- [Stated task]:
Reproduce verbatim the part of the post on sorting Python dictionaries by value that lies between "views = int(views)" and "are sorted alphabetically.", inclusive.

Tag Archives: heapq

Sort python dictionaries by values

Perhaps you already encountered a problem like the following one yourself:
You have a large list of items (let’s say URIs for this example) and want to sum up how often they were viewed (or edited or… whatever). A small one-shot solution in python looks like the following and uses the often unknown operator.itemgetter:

import sys
import operator
uriViews = {}
for line in sys.stdin:
    uri, views = line.strip().split()
    views = int(views)
    uriViews[uri] = uriViews.get(uri, 0) - views
    # why minus? could do + and use reverse=True below?
    # right, but then items also get sorted in reverse, if views are
    # the same (so Z would come first, a last)
for uri, views in sorted(uriViews.items(),
                         key=operator.itemgetter(1,0)):
    print -views, uri

This approach can be a lot faster than self written lambda functions called for every comparison or a list comprehension which turns around all tuples and then sorts it. Also in contrast to many other solutions you can find online this one uses operator.itemgetter(1,0), which means that if two items have the same amount of views, their URIs are sorted alphabetically.

- [Supplied material]:
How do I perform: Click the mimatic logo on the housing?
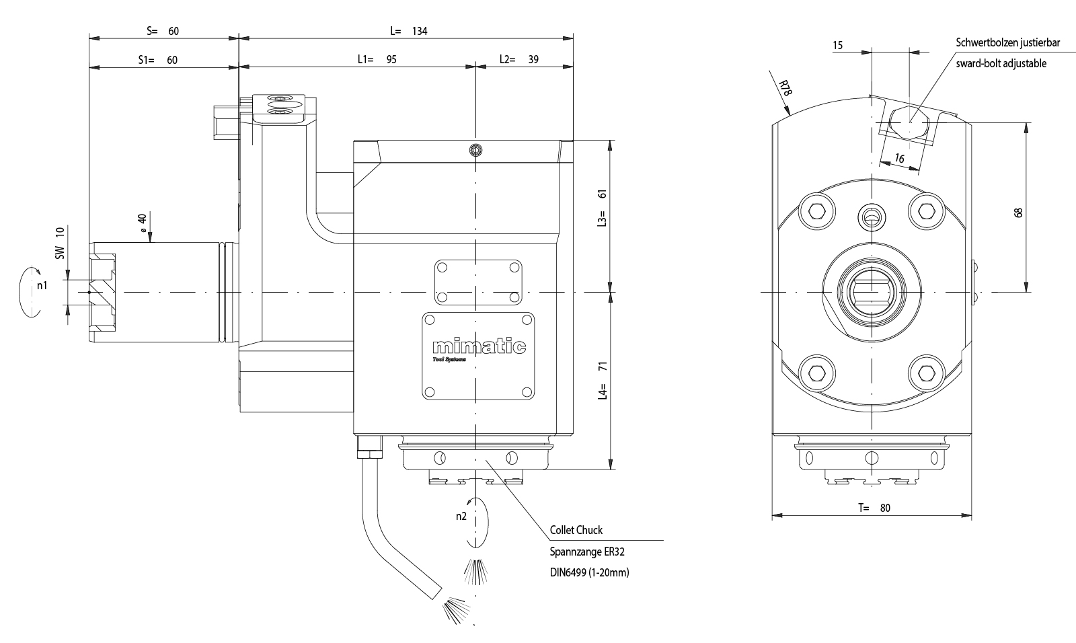click(478, 347)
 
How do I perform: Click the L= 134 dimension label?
click(409, 31)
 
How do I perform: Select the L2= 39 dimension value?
click(518, 59)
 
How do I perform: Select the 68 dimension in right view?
click(1018, 212)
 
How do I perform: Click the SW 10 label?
click(59, 243)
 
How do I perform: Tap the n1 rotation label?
click(42, 286)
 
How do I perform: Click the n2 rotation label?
click(461, 517)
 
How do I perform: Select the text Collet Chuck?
click(576, 530)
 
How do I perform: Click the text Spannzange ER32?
click(582, 552)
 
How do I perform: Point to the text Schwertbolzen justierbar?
click(1008, 42)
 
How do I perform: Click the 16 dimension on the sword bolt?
click(900, 158)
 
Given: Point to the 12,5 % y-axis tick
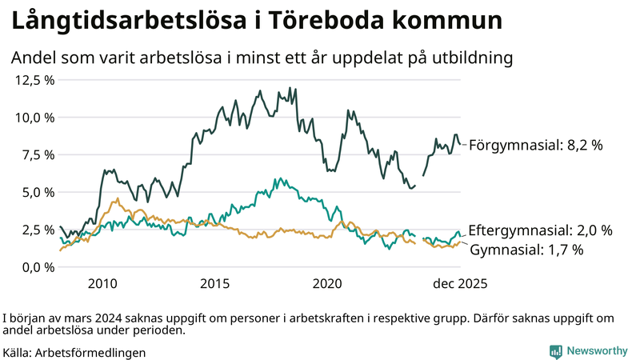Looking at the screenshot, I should point(35,80).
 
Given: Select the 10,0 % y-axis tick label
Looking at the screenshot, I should point(35,118).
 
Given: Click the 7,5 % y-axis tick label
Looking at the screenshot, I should point(38,154).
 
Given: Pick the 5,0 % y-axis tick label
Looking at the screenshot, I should point(38,192).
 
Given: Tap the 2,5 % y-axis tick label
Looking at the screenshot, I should point(38,230).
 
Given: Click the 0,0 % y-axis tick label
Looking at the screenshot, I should point(38,266).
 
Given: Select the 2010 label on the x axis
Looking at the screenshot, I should point(102,283).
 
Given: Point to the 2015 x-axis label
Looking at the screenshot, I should point(215,283).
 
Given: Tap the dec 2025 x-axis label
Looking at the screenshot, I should point(460,283).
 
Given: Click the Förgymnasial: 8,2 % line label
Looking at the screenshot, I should point(535,146).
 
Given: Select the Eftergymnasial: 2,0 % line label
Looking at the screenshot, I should point(540,230).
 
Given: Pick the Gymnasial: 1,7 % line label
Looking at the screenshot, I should point(526,250).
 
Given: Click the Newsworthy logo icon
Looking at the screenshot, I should point(555,351).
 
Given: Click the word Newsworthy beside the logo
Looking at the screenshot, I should point(598,351).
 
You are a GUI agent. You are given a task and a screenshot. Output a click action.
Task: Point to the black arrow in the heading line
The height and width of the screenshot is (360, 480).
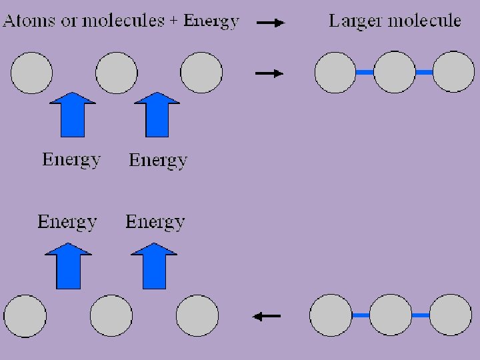[x=270, y=23]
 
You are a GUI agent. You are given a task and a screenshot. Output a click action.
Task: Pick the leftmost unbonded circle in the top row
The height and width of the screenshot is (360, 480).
[x=31, y=73]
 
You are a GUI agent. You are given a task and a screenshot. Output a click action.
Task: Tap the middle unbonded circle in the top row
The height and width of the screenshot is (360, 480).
[x=116, y=73]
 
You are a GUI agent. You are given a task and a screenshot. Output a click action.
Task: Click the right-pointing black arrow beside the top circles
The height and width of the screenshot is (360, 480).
[x=269, y=73]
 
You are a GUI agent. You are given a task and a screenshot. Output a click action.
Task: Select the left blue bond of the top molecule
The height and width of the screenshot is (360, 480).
[x=365, y=72]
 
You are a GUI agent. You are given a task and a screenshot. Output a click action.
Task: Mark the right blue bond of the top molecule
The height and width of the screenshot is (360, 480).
[x=424, y=72]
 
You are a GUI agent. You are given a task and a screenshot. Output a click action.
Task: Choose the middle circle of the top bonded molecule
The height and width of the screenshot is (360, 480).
[x=394, y=72]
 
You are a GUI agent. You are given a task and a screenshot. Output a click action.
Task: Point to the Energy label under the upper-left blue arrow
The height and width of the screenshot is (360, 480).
[x=71, y=159]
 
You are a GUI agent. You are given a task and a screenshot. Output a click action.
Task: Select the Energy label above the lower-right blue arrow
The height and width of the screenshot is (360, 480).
[x=155, y=221]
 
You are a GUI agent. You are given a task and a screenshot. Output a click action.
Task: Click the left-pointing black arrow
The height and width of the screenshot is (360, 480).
[x=267, y=316]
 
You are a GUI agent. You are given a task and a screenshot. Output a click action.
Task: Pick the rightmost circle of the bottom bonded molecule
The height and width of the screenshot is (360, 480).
[x=451, y=315]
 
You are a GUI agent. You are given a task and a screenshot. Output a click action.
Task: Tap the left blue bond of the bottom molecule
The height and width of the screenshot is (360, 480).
[x=361, y=315]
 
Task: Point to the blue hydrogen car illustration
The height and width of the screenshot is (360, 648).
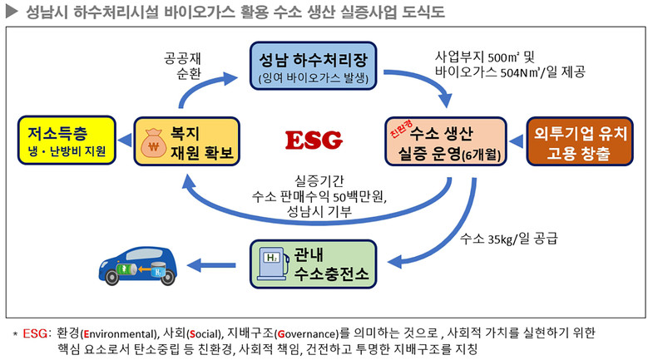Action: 137,264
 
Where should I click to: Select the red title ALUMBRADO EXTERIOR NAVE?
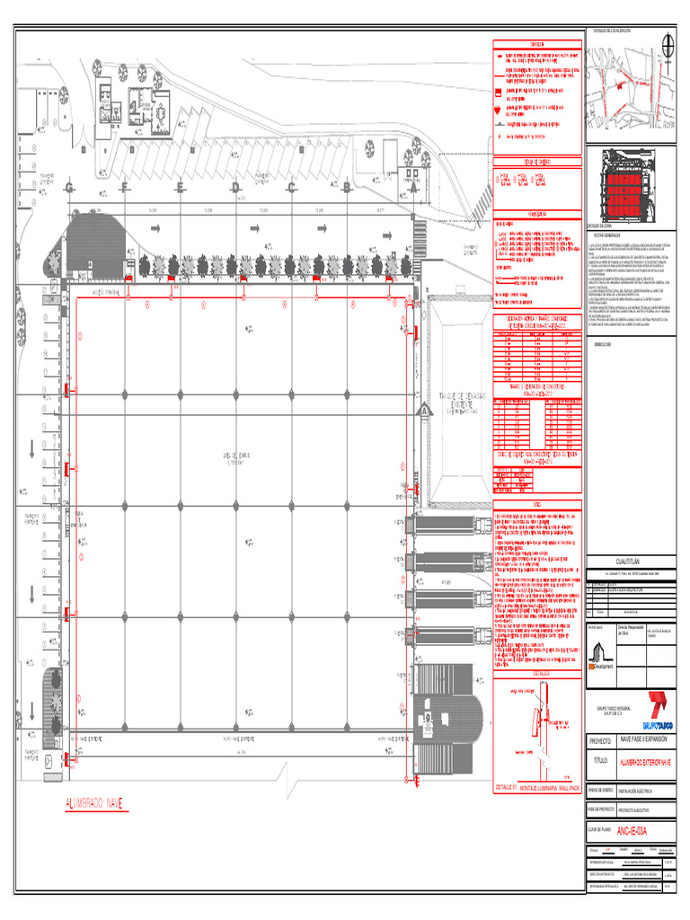pos(644,762)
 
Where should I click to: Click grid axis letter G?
pos(69,188)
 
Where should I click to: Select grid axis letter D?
pos(235,188)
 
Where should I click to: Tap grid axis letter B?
pos(346,188)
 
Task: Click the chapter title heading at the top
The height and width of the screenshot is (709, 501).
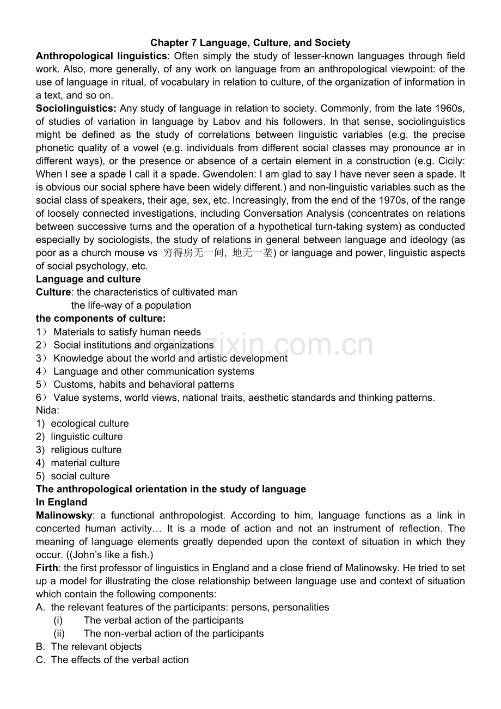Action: [250, 42]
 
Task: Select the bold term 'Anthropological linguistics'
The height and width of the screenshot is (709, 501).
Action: [101, 56]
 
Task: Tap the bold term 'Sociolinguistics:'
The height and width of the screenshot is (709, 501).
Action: [76, 108]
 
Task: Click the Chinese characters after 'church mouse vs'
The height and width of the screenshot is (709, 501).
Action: [218, 253]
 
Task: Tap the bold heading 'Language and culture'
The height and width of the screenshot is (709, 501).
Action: [88, 279]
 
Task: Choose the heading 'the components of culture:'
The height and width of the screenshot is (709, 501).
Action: [101, 318]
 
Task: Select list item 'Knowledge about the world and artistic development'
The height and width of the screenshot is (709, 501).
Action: [170, 358]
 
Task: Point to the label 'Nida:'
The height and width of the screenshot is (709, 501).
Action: [48, 410]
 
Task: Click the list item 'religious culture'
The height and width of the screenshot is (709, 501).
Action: [86, 449]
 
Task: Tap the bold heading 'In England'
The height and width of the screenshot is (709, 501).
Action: [62, 502]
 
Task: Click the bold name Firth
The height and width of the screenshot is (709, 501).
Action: [47, 567]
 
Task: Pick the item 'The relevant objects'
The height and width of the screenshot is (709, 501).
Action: [96, 646]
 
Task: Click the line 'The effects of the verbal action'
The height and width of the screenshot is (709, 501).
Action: [120, 659]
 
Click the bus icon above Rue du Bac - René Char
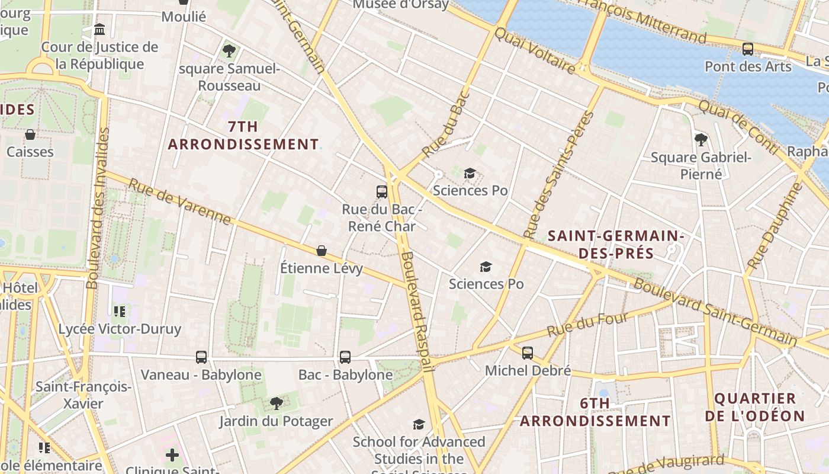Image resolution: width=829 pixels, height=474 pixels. coord(382,191)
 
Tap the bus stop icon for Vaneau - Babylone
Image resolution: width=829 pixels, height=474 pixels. coord(201,357)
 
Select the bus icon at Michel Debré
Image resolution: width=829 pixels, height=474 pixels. coord(527,353)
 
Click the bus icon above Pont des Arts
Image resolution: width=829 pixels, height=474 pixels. coord(748,49)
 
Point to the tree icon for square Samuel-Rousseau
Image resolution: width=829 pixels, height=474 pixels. coord(229,51)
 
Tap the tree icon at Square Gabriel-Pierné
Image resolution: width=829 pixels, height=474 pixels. coord(701,140)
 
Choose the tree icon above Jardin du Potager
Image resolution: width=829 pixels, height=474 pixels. coord(276,403)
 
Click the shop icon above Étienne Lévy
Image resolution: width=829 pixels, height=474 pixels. coord(322,251)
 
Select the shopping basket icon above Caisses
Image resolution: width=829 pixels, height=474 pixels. coord(30,134)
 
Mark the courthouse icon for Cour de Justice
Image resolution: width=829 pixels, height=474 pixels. coord(99,29)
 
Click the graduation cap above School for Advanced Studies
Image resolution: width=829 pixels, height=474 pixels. coord(419,424)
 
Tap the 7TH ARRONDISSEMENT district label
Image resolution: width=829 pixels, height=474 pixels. coord(243,136)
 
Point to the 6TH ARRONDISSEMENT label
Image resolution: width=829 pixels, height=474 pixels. coord(595,412)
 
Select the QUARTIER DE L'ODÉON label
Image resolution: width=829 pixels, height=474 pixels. coord(755,407)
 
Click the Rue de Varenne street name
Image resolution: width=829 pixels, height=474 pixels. coord(179,202)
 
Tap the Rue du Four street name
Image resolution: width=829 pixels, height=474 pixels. coord(587,324)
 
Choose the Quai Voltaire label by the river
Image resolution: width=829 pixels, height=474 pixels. coord(535,51)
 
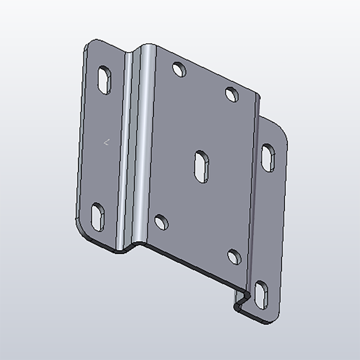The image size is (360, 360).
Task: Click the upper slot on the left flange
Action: click(104, 80)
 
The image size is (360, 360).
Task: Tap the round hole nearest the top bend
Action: click(179, 69)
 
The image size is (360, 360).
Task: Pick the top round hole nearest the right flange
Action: click(232, 94)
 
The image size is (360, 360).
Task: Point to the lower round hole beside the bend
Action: click(161, 222)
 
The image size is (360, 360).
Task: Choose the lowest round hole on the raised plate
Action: click(234, 256)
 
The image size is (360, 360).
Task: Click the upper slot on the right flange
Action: click(268, 158)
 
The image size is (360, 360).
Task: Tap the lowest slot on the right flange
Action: click(261, 295)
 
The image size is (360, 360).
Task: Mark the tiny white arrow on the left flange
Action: click(106, 143)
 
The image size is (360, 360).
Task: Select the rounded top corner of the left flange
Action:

- [Completed exercise]:
views = int(views)
    uriViews[uri] = uriViews.get(uri, 0) - views
    # why minus? could do + and use reverse=True below?
    # right, but then items also get sorted in reverse, if views are
    # the same (so Z would come first, a last)
for uri, views in sorted(uriViews.items(),
                         key=operator.itemgetter(1,0)):
    print -views, uri

This approach can be a lot faster than self written lambda functions called for every comparison or a list comprehension which turns around all tuples and then sorts it. Also in contrast to many other solutions you can find online this one uses operator.itemgetter(1,0), which means that if two items have the same amount of views, their URIs are sorted alphabetically.